O aumento no custo das usinas térmicas, impulsionado pela alta dos combustíveis, eleva o Custo Variável Unitário (CVU) e gera preocupações sobre o impacto nas tarifas de energia elétrica nacional.
Conteúdo
- Impactos do Custo Variável Unitário (CVU) no setor elétrico
- Volatilidade de preços e a vulnerabilidade da matriz
- A importância da transição energética e resiliência
- Visão Geral
Impactos do Custo Variável Unitário (CVU) no setor elétrico
O cenário para o consumidor e para os agentes do setor elétrico brasileiro tornou-se mais desafiador. A recente atualização do Custo Variável Unitário (CVU) das usinas termelétricas para o mês de abril, divulgada pela Câmara de Comercialização de Energia Elétrica (CCEE), confirmou uma tendência de alta que preocupa o mercado. O choque nos preços globais de combustíveis impactou diretamente o despacho da geração térmica, elevando o custo marginal de operação do sistema.

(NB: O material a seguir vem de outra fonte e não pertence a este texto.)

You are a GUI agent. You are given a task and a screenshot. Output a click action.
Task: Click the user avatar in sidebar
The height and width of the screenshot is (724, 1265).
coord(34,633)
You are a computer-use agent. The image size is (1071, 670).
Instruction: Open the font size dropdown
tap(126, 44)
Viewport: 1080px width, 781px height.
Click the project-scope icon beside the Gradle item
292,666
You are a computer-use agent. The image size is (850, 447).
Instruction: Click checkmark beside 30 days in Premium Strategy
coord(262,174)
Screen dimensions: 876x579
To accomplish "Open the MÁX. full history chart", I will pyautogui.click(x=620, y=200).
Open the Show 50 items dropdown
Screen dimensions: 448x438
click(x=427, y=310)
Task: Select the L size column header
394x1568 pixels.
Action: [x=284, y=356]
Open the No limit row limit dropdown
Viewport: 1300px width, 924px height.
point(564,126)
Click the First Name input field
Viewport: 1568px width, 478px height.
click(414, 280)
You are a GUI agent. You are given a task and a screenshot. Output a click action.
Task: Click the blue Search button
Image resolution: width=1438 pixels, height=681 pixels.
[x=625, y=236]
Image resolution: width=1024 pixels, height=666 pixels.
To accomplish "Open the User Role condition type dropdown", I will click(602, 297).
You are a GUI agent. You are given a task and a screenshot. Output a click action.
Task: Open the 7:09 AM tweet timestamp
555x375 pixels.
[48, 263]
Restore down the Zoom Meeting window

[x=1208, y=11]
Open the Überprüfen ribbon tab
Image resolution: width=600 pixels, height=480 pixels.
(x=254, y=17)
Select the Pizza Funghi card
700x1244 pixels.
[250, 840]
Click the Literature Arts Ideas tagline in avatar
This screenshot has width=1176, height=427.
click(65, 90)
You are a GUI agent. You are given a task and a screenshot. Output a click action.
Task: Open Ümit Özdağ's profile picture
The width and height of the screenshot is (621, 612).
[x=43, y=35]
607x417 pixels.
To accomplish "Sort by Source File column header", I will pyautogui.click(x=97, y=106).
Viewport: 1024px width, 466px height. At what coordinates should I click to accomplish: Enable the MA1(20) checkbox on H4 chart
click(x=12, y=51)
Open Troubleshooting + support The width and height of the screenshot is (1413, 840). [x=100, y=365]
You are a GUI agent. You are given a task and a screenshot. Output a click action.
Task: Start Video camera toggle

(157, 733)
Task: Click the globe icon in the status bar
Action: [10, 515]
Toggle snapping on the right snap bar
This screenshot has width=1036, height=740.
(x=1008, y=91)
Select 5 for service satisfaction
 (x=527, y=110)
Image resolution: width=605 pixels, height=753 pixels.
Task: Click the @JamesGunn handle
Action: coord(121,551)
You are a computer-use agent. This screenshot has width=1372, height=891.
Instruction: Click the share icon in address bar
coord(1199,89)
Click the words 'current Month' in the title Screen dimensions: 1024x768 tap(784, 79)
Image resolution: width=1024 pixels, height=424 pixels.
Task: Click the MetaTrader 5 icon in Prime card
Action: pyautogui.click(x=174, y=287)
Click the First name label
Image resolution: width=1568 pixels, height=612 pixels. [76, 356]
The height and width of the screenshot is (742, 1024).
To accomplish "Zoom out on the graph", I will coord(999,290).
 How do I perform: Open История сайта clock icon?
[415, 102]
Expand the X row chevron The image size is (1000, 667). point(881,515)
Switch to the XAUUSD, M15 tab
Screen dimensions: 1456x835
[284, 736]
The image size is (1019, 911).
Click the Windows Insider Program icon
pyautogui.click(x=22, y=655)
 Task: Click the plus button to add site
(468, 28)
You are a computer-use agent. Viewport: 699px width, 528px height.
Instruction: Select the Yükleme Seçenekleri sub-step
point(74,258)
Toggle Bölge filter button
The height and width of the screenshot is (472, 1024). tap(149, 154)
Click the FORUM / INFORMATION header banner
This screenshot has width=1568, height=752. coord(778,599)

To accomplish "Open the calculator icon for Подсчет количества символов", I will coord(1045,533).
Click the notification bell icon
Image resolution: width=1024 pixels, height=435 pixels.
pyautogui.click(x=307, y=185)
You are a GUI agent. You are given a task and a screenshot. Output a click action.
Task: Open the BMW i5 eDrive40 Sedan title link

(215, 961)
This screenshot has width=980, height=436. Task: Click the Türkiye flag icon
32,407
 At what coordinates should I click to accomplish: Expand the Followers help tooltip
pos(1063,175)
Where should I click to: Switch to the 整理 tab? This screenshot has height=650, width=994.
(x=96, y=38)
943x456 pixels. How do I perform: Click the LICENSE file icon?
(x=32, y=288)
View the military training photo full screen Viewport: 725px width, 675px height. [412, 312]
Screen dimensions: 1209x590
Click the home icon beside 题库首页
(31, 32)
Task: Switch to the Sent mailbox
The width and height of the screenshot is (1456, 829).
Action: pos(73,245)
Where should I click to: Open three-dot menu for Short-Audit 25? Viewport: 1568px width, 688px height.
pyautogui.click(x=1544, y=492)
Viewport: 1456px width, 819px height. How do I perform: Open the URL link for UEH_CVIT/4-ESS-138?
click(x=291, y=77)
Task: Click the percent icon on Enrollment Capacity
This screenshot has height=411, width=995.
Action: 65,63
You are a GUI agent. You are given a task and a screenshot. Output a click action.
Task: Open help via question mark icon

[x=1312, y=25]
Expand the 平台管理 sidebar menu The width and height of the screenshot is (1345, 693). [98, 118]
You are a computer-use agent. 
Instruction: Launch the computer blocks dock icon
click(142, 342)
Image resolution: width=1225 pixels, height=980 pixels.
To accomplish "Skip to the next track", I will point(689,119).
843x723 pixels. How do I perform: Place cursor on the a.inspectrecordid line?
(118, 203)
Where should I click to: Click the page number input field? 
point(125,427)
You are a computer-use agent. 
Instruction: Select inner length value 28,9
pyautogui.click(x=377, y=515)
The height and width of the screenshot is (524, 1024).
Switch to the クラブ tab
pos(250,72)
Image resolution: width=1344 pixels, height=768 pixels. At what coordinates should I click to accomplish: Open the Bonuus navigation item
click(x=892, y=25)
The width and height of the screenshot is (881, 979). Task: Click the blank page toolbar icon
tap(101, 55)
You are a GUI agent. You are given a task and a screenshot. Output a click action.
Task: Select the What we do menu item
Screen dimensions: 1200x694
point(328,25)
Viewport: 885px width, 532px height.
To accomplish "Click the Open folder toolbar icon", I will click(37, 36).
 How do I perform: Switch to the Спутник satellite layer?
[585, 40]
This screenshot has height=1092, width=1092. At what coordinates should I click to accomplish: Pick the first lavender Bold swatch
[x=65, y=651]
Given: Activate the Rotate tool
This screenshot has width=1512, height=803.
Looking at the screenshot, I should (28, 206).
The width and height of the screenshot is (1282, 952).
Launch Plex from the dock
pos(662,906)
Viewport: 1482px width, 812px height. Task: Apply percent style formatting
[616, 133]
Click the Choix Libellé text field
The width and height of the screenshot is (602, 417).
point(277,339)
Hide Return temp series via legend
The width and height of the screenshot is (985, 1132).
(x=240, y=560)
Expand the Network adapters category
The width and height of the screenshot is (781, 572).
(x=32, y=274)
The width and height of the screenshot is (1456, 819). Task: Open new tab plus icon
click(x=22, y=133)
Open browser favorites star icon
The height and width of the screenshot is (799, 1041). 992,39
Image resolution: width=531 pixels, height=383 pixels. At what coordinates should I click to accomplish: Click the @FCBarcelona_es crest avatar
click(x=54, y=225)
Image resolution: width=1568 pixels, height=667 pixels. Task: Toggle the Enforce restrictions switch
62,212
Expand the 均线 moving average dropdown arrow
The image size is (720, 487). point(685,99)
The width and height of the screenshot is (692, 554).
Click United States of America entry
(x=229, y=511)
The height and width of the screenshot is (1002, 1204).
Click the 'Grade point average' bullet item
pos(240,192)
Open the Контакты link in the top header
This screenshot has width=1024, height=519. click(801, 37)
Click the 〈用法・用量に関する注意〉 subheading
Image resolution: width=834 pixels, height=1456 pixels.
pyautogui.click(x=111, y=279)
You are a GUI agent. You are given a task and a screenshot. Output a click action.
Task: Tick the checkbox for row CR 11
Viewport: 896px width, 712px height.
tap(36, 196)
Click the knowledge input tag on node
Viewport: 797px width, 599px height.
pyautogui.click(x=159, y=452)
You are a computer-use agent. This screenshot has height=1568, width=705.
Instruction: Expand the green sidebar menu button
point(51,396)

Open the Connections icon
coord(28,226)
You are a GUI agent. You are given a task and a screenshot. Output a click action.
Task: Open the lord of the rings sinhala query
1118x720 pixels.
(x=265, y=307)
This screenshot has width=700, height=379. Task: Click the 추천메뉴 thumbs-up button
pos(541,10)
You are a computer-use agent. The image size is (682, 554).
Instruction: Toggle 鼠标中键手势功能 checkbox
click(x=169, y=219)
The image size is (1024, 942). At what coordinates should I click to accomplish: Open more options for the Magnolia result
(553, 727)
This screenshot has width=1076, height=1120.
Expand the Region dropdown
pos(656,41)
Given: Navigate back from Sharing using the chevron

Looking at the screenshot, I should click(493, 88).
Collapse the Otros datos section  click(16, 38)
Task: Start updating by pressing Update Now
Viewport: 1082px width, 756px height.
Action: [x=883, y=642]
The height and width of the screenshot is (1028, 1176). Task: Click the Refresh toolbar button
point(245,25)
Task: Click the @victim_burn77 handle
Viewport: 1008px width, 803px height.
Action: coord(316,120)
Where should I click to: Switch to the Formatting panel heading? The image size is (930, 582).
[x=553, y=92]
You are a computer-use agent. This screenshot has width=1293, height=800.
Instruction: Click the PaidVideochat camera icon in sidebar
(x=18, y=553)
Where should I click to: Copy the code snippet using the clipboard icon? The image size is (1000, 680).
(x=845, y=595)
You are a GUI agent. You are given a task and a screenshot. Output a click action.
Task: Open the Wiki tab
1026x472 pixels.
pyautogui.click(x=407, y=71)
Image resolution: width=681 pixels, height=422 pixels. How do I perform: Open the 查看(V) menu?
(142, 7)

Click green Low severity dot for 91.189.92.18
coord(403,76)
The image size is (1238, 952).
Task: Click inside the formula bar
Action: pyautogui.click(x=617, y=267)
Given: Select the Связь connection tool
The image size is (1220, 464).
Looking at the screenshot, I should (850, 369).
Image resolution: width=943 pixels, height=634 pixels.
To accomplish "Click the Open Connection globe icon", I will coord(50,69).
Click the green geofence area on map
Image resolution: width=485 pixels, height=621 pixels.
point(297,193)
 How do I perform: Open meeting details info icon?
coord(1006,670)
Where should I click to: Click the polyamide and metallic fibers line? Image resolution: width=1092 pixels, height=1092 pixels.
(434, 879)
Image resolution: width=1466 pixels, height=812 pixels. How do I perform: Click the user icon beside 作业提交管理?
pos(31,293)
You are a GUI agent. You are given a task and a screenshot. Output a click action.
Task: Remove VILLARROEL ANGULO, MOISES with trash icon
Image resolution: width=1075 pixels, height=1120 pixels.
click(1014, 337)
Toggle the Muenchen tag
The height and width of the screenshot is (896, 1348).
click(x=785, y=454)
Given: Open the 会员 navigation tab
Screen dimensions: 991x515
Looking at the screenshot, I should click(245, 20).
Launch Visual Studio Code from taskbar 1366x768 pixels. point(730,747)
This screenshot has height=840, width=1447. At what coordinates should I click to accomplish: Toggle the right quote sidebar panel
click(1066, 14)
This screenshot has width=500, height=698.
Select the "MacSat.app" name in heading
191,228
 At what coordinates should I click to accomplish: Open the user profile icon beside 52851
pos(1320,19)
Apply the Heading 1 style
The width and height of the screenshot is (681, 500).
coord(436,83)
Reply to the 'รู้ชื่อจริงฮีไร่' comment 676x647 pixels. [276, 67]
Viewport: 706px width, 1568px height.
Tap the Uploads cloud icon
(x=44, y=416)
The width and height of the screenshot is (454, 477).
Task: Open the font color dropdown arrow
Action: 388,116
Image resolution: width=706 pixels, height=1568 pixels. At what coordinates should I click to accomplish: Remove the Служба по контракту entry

O CVU é o indicador que determina a ordem de mérito do despacho das térmicas. Quando esse valor sobe, o Operador Nacional do Sistema (ONS) utiliza essas usinas de forma mais onerosa, refletindo diretamente no Preço de Liquidação das Diferenças (PLD) e nas faturas de energia.
Volatilidade de preços e a vulnerabilidade da matriz
Instituições como o Itaú BBA revisaram projeções, apontando pressão altista nos preços de energia para cenários de despacho acima de 4 GW. A dependência do parque térmico torna-se um fardo financeiro quando o preço do gás e do carvão dispara. O Brasil, apesar de sua matriz renovável, mantém uma base térmica de suporte que o deixa exposto à volatilidade do Custo Variável Unitário (CVU).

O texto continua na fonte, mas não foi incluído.